WORK INSTRUCTIONS ::
Given the material below, output exactly the lines from the line with "You are a GUI" to the line with "Task: Open recent apps square button", both ends included, and no other lines.

DATA FOR THIS EXERCISE ::
....

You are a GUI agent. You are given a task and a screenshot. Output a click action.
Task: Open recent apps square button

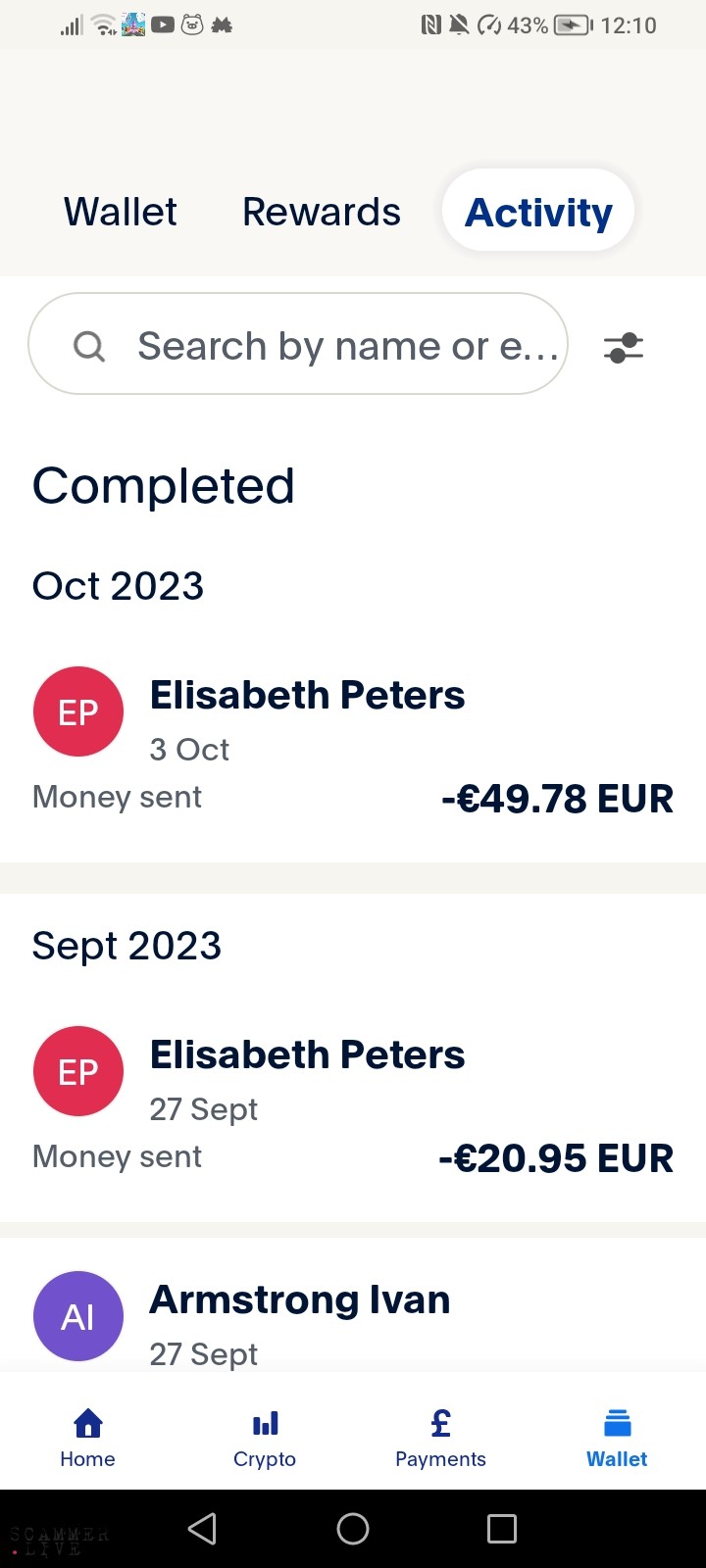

....

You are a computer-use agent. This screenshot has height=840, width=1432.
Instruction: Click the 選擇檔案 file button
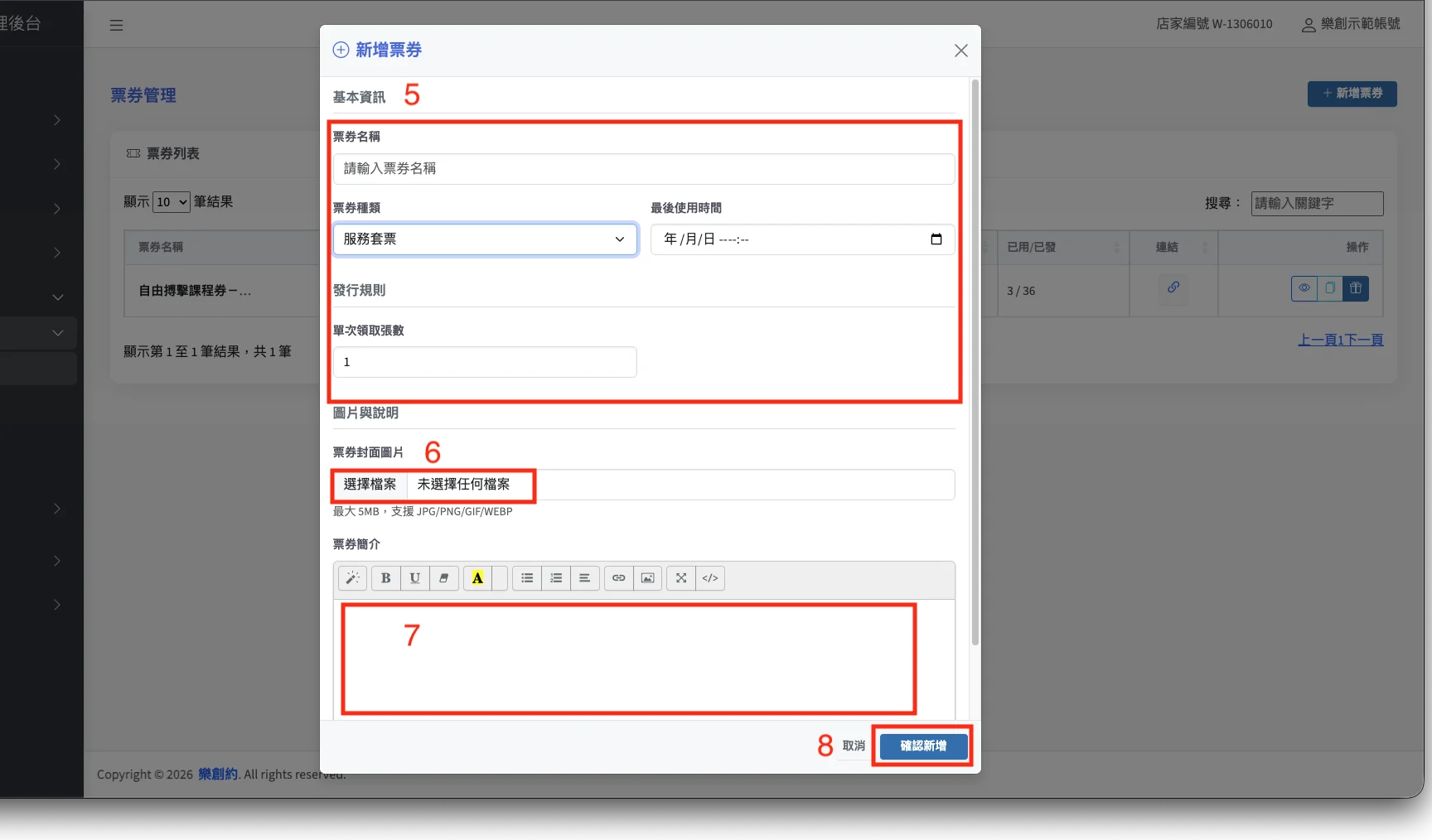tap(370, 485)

....

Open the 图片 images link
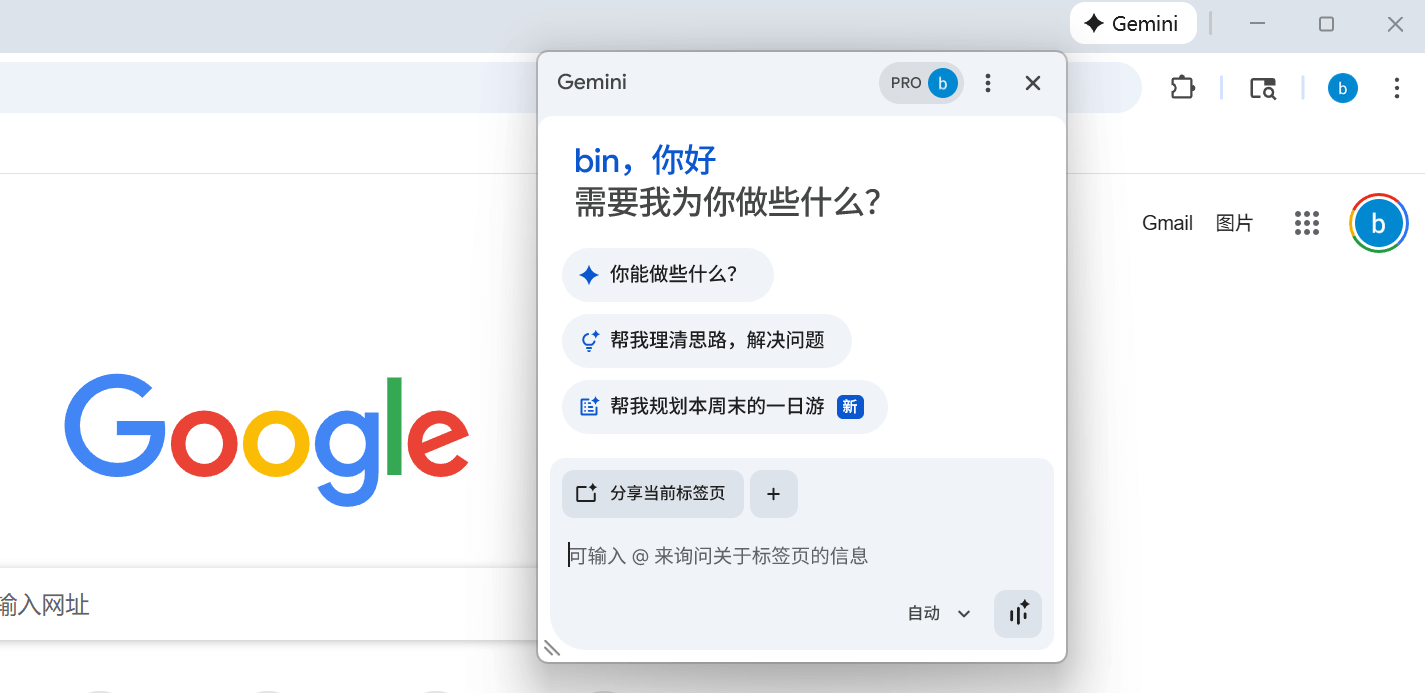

....

TASK ANSWER ::
You are a GUI agent. You are given a task and a screenshot. Output a click action.
Task: Open recent apps square button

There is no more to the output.